I have been able to get a bundle size reduction of react-native using webpack
with haul
. My approach relies on the modules not using haste so that webpack can properly identify dead code.
I've put together a code example using create-react-native-app
ejected you can see it here:
https://github.com/rdy/tree-shaking-example/tree/tree-shaking. I've chosen to use the android platform since I had the build tools on my machine already. You can build the bundles from the package.json scripts bundle:metro
and bundle:haul
.
The master branch contains a version where I've optimized the bundle size with haul slightly by tweaking the babel output instead of relying on react-native-preset
.
Metro bundle: 505K
Haul bundle: 538K
The tree-shaking
branch shows the changes from that where I've used my fork of react-native
that removes haste as well as haul that doesn't use haste anymore. I've provided a transform for babel-plugin-transform-imports
. I'm basically looking at the original main for react-native and supplying the correct import path, this allows webpack to be able to tree shake out the dead code.
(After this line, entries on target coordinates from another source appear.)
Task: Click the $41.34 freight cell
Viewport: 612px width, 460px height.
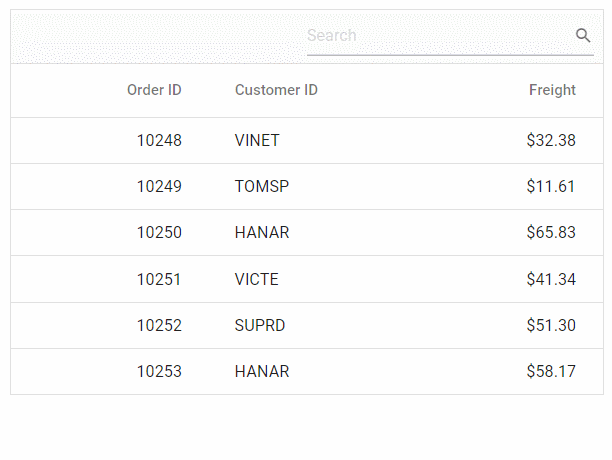Action: [551, 279]
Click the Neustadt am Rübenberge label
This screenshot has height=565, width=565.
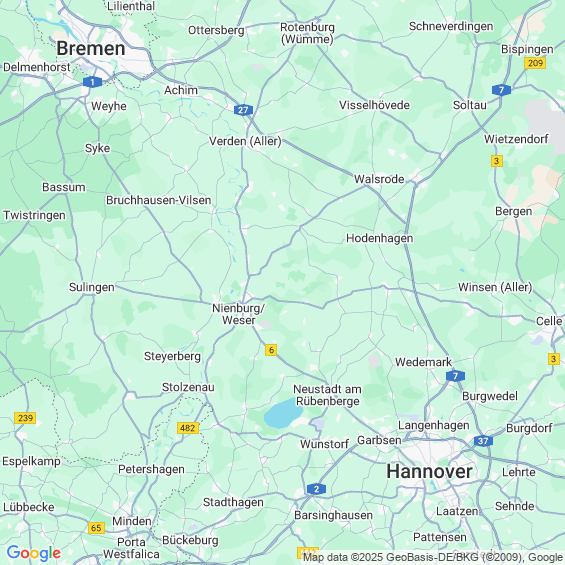tap(327, 395)
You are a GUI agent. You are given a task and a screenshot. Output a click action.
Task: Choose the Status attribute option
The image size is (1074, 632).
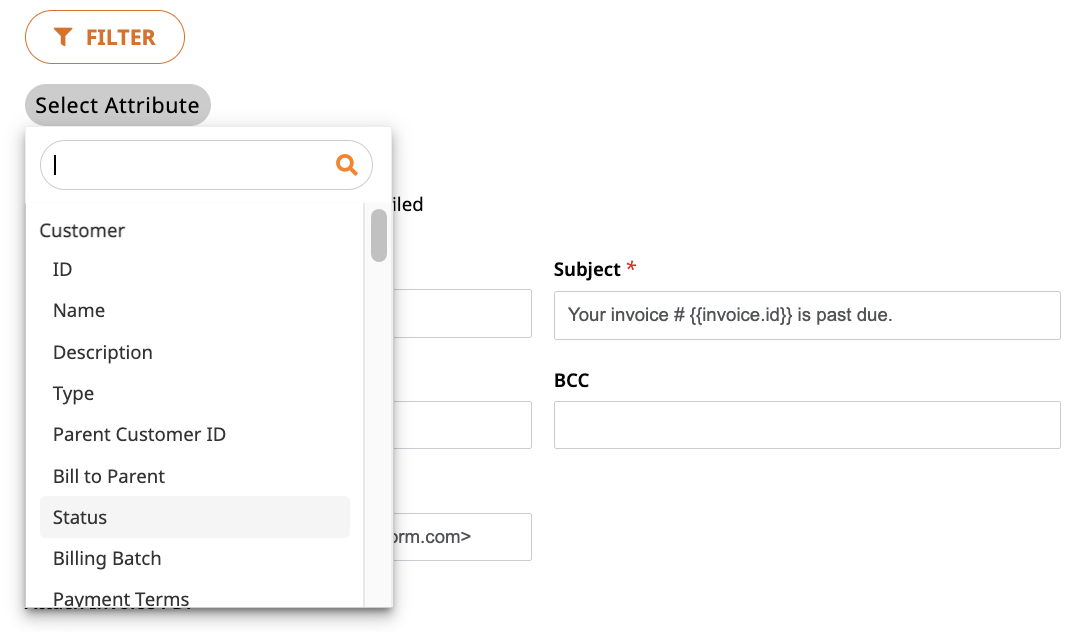pos(195,517)
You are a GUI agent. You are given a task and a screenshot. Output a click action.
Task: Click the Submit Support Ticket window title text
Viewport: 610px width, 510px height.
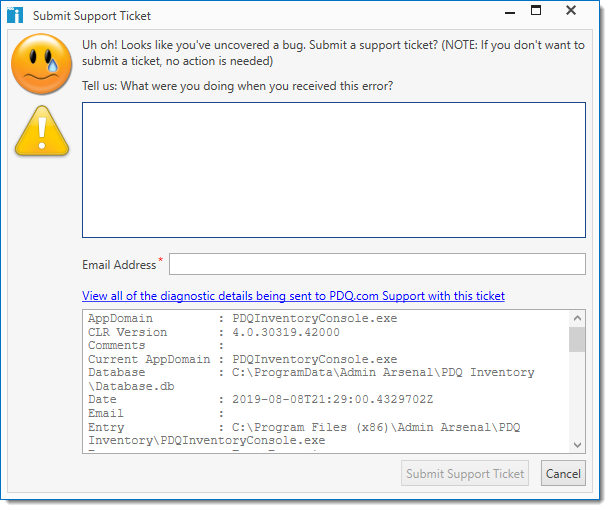[x=92, y=16]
Haul bundle with tree shaking: 254K
I've created a series of PDF using source-map-explorer
to illustrate that pieces of the bundle are actually being remove correctly by webpack.
metro.pdf
haul-pre-shake.pdf
haul-shaken.pdf
I believe that I could fix the problem with a babel-plugin to rewrite the haste modules to relative requires if necessary but it would be better to not have to maintain a fork or have to transform react-native
. Is there a compelling reason to keeping haste? The bundle savings show in my example are pretty compelling.
I was able to do everything with off the shelf components. The only changes I've needed to make was removing haste from react-native
and haul
so that webpack can trim the dead code.